Be it Mumbai or New Delhi, the ‘surge pricing’ method garnered a lot of attention and has been a topic for debate in the last year. Surge pricing, often called dynamic pricing, is a tool used by companies like Uber and uber clone apps when the number of ride requests exceeds the availability of cabs in a particular zone.
There has been a lot of controversy around this pricing strategy when applied to on-demand taxi services. This article focuses on the surge pricing model and how it affects all parties which include drivers, taxi aggregators, and commuters.
What is Surge Pricing?
In economics, surge pricing refers to a time-based pricing strategy where businesses set flexible prices depending on the market demand. This type of pricing model is used by airlines, hotels, railways The same pricing model is applied to uber clone app ride-sharing models as well.
Taxi aggregators use a costing algorithm that figures out the demand-supply in a particular zone and decides the rate accordingly. The cab fares increase when the ride request exceeds the number of cabs available in a specific zone. At peak times, the available cabs charge 3 to 5 times of the normal fare to cater to the needs of the consumer.
How Does Surge Pricing Work?
There have been a lot of arguments on how the surging price mechanism works in on-demand cabs. The logic applied is simple and easy to understand. When the supply becomes low compared to the demand, the price is multiplied in order to match supply with demand.
In the case of on demand ride sharing taxis in the uber clone app , when the requests for cabs are greater than the number of available cabs at a specific zone, the commuter will see a multiplier to the usual rates. The multiplier increases with the demand for the rides in the specific area of the commuter.

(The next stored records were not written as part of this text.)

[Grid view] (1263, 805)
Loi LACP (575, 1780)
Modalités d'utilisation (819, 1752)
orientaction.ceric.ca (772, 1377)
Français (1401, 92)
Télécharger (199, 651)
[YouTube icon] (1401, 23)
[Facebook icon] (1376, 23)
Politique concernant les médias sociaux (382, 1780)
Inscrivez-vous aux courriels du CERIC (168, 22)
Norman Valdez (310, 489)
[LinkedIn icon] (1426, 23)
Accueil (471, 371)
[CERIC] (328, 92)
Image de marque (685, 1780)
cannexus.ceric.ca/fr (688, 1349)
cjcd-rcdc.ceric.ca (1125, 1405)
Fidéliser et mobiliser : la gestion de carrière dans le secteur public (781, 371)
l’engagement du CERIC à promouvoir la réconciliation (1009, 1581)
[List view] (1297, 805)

The algorithm checks the demand after a specific time interval and the prices increase until the supply and demand reach equilibrium. Consider the example of Uber, a pioneer to introduce surge pricing. The automatic pricing algorithm monitors the number of requests and available cabs at the zone every five minutes. Whenever there is an imbalance between demand and supply, the base fare gets multiplied. This way, the cab aggregator is able to quickly connect the rider with the driver and get the system running
Need for Surge Pricing
Dynamic pricing is basically an economic mechanism which is aimed at reducing the gap between the supply and demand. For cab service and uber clone app providers, it acts as an essential tool to match the supply and demand during times where there is an imbalance. It is a desirable alternative to the ‘no cab available’ worries of the rider. It helps to improve efficiency and optimise the number of rides for the service provider.
It benefits and helps cab aggregators because the price inflation will reduce the demand for rides at peak times. Riders may choose to travel to a different zone or wait for the surge to come down. This, in turn, opens up an opportunity to those riders who need an instant cab and are willing to pay a higher fare. The service providers can ensure quicker pickup time as well as better customer experience for them.

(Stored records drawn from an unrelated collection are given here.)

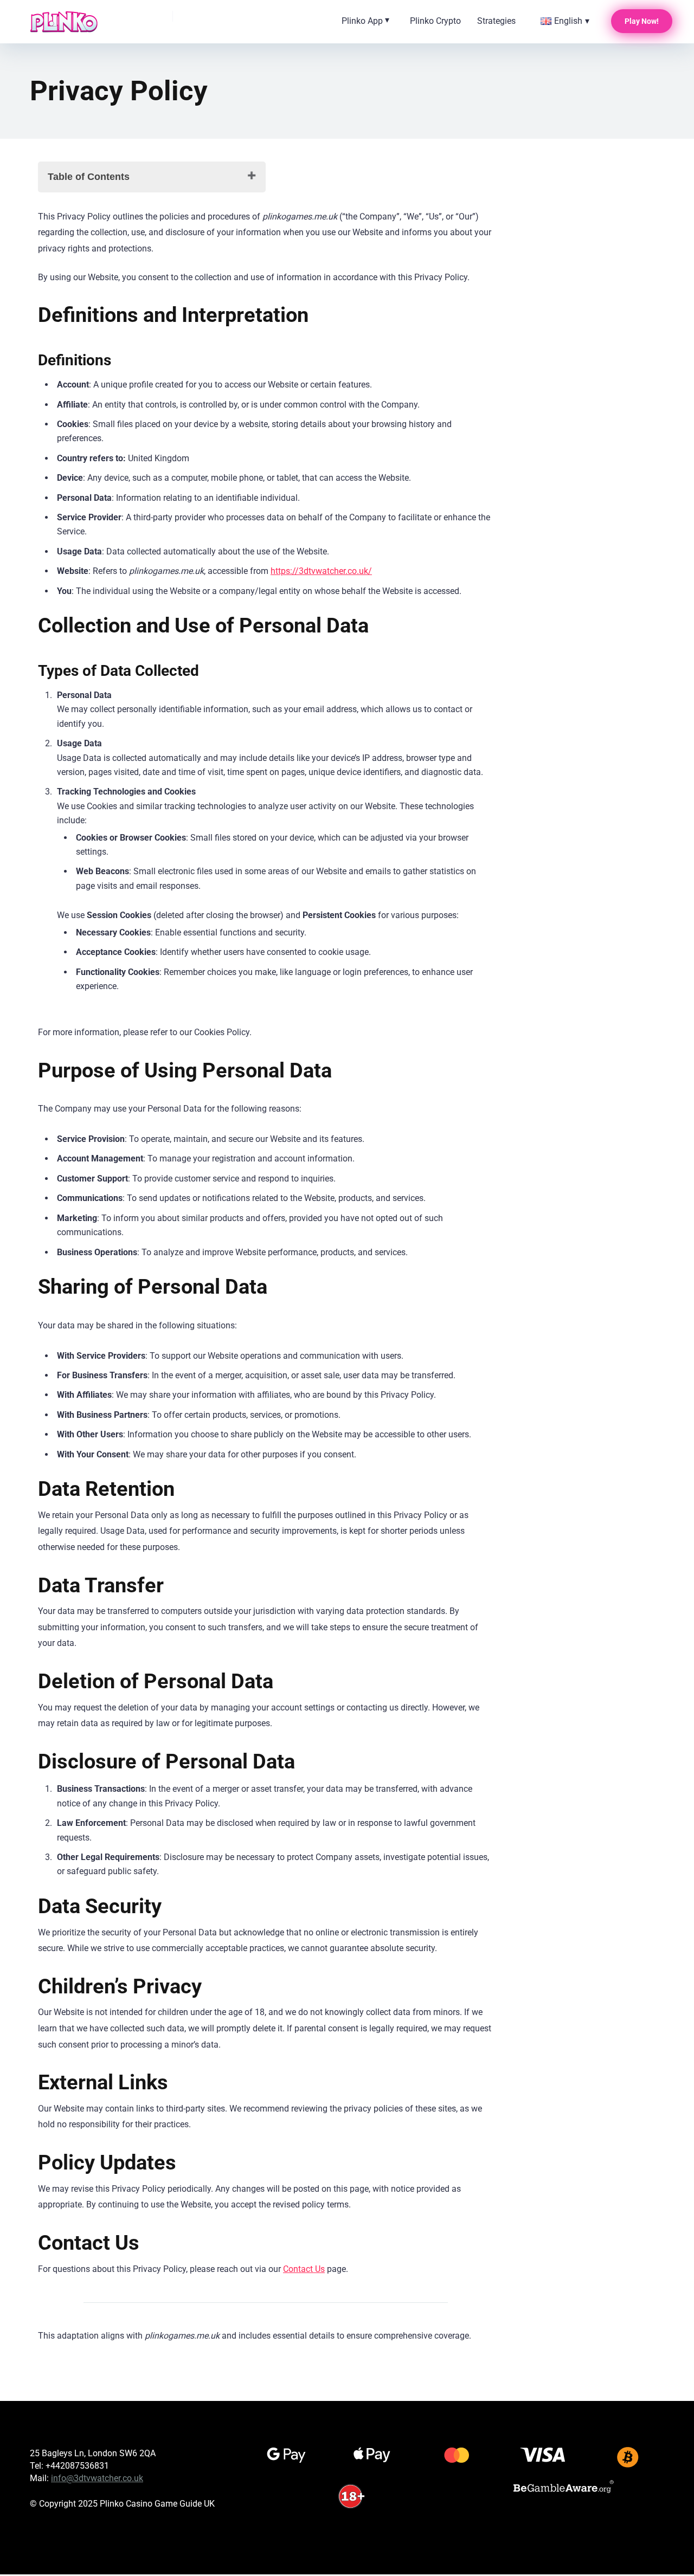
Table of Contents (89, 176)
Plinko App (362, 21)
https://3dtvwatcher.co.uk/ (321, 571)
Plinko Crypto (435, 21)
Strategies (496, 21)
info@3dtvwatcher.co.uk (97, 2478)
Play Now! (642, 21)
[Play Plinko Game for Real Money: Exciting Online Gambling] (64, 22)
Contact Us (304, 2269)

Surge pricing model enables taxi cab aggregators to complete as maximum rides as possible. When price inflation occurs, drivers get a notification about the surge prices at a specific zone. They have the option to quickly move to the specific zone of surge pricing leading to an increased number of cabs there. Apparently, the supply-demand will be balanced and the price becomes normal with time.

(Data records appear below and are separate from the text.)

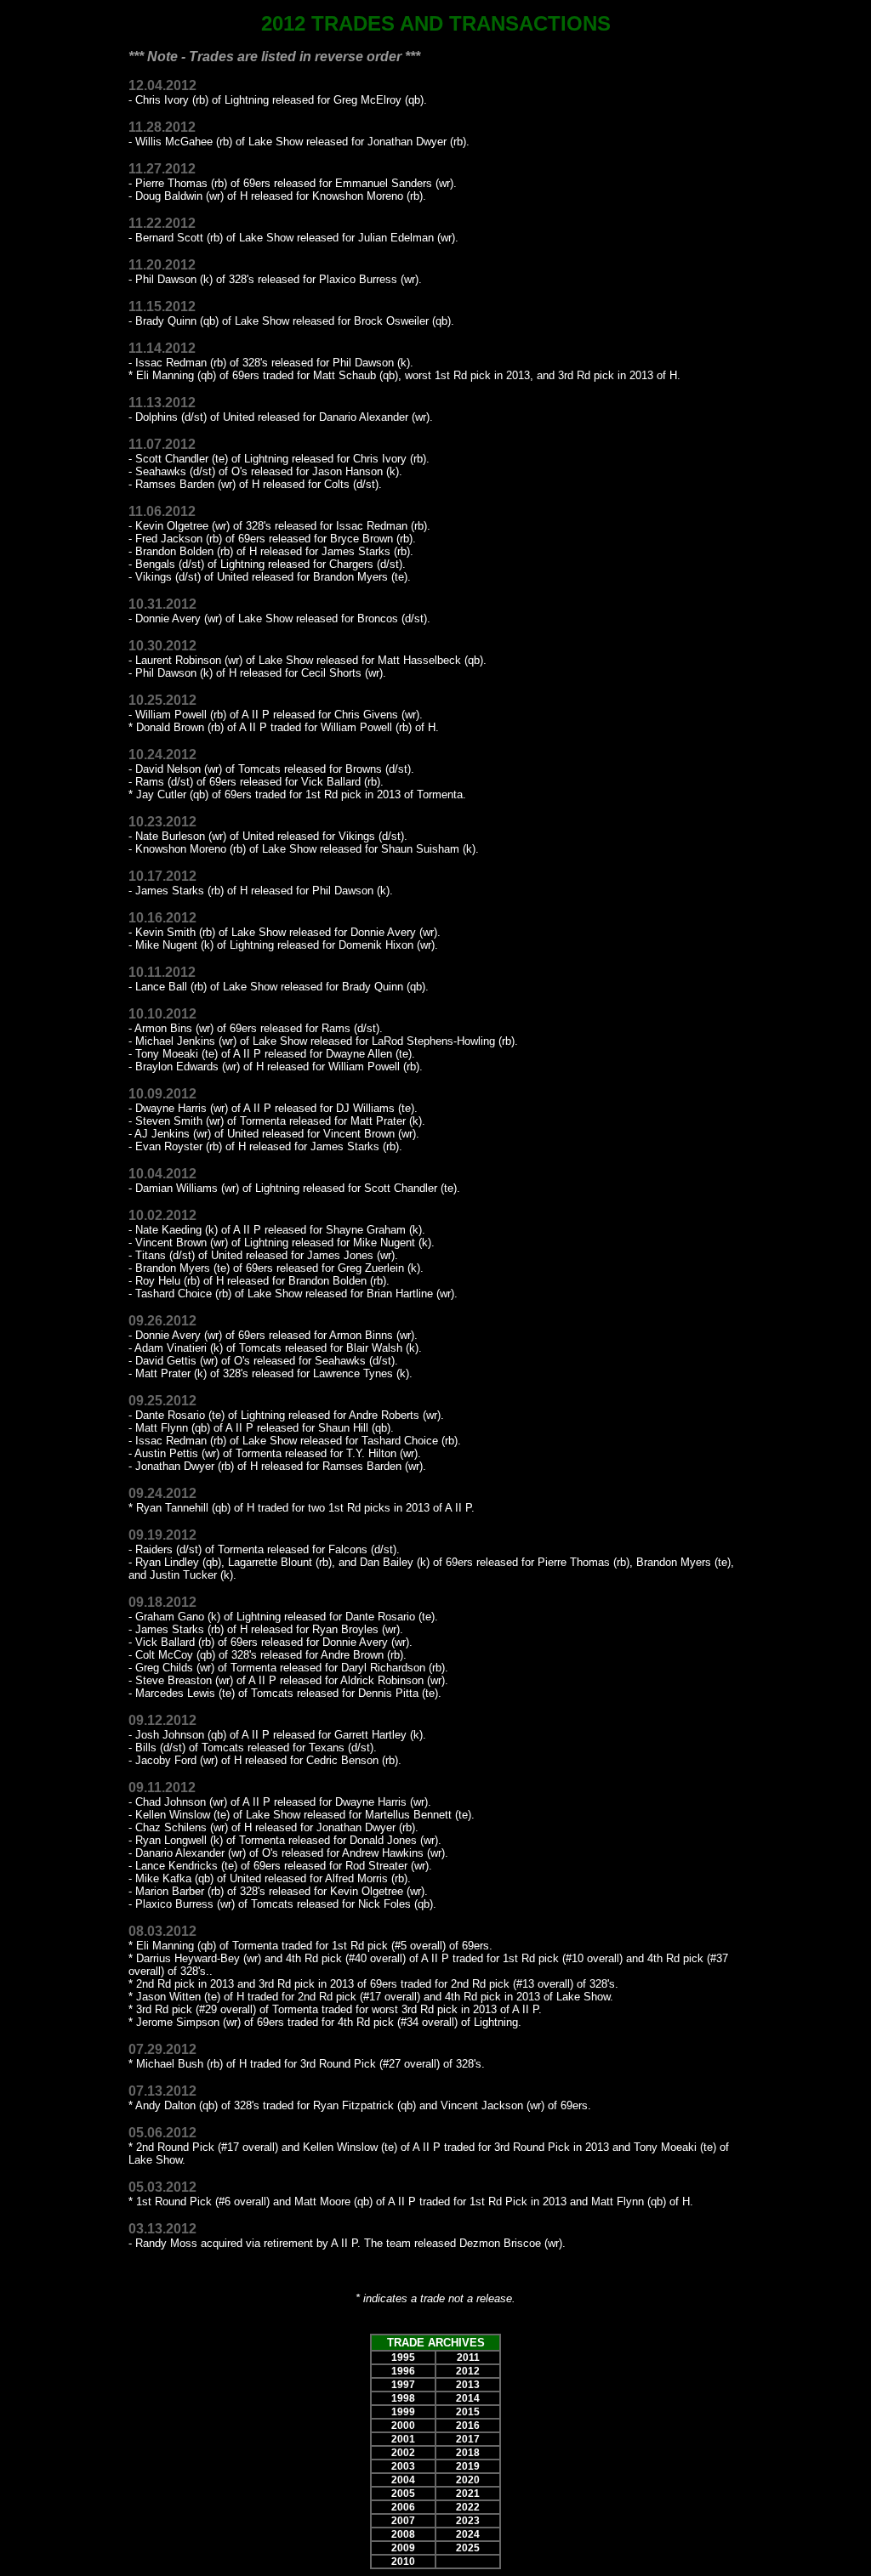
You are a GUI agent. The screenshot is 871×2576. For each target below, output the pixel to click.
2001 (403, 2439)
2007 (403, 2521)
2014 (468, 2398)
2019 (468, 2466)
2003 (403, 2466)
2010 (403, 2561)
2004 (403, 2480)
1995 (403, 2357)
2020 (468, 2480)
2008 (403, 2534)
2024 (468, 2534)
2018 (468, 2453)
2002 (403, 2453)
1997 (403, 2385)
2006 (403, 2507)
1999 (403, 2412)
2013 (468, 2385)
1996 (403, 2371)
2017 (468, 2439)
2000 (403, 2425)
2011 (468, 2357)
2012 (468, 2371)
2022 (468, 2507)
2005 (403, 2493)
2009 (403, 2548)
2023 (468, 2521)
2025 (468, 2548)
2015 (468, 2412)
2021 (468, 2493)
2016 (468, 2425)
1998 (403, 2398)
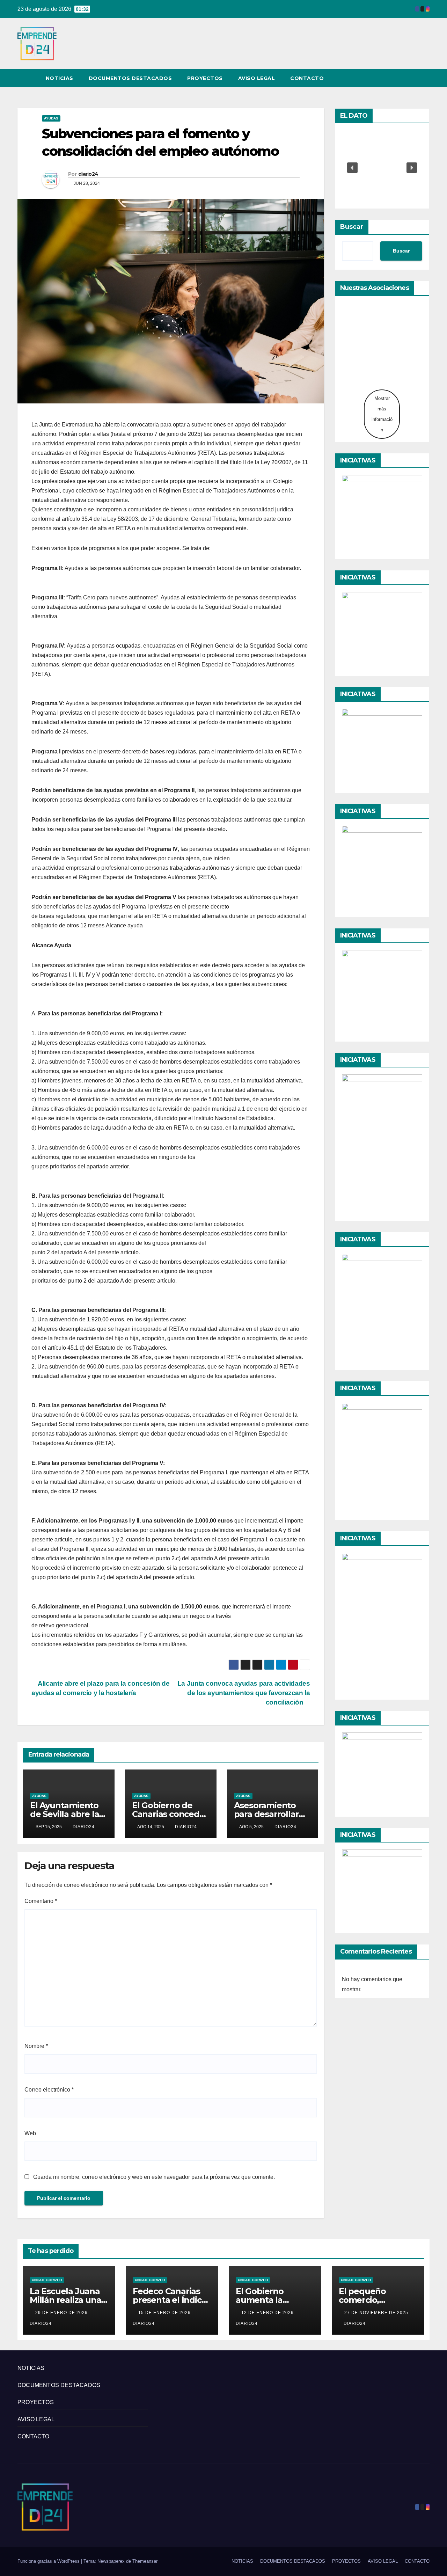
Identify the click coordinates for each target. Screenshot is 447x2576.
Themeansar (144, 2561)
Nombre (36, 2046)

Will Surge Pricing exist in the future?
Surge pricing does not seem to go anywhere in the future. It is commonly being used by other on-demand industries as well. By using algorithmic decisions based on data, businesses invent new ways to balance the supply and demand. As technology improves, it becomes easier to employ dynamic pricing systems by real time tracking.
If done in a properway and under regulations, dynamic pricing benefits all the parties in the ridesharing ecosystem.The surge pricing system ensures a safe ride-on-demand for the riders by balancing supply and demand. It is often reviewed that dynamic pricing with maximum limits is beneficial for riders, drivers, and service providers alike.